By JW Dowey - 02 Nov 2014 19:19:0 GMT
Birds run carefully in the rough.

; Ostrich image; Credit: © Jim Usherwood

Placing feet in the right place concerns robots and runners, and almost all bipeds and tetrapods. Here is an article of interest to in Runners. The UKs Royal Veterinary College (and Oregon State University) have often studied small crouching creatures and large upright birds such as ostrich. The mass of these birds ranges from 0.2kg to 117kg, so the strategy for movement could be extremely varied.

Aleksandra Birn-Jeffrey, Monica Daley and 4 colleagues published their findings in the science journal JEB as Don't break a leg: running birds from quail to ostrich prioritise leg safety and economy on uneven terrain. Being bipedal, stability of the body seemed likely to be a priority, but the maintenance of consistent forces from the running legs was found to be more important. Economy in terms of energy expended and the safety of the legs turned out to be major results of that consistent running mode, no matter how uneven the ground was.

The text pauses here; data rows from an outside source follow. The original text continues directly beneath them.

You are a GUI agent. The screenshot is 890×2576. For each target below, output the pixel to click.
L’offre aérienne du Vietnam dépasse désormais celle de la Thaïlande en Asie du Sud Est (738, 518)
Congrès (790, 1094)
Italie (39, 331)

When birds first flew, it would have given them ecological advantages. If take-off speed was a precursor, however, then running in a stable manner could have influenced avian evolution too. The stability of the animal does seem to be a control priority for many species. As all birds are dynamically similar as they approach a step obstacle (from 0.1 to 0.5 times their leg length), the leap they make onto the object seems to be followed by a crouch that keeps them stable there. The forces exerted in the procedure showed up how they negotiated the steps. They all jump off with extended legs.

Some ostriches used in the experimental work had to be reared from chicks for 2 years, so that their imprinting on humans could be used to decrease any aggression and enable handling. These big guys were expected to vault upward and then immediately step down, but every bird performed the basic crouch on top of the step.

With an Oregon University computer model, the runners could be modelled exactly. They discovered 2 alternative “task level priorities.” The prioritisation off stability and returning to the steady gait required for running was one. The other involved minimising the costs to the bird in energy exertion. The model simulated the cautious responses of all of the birds if the leg posture was carefully controlled to avoid the leg being overloaded.

Next, a very stable, bipedal robotic ostrich which we will all find very useful for ---?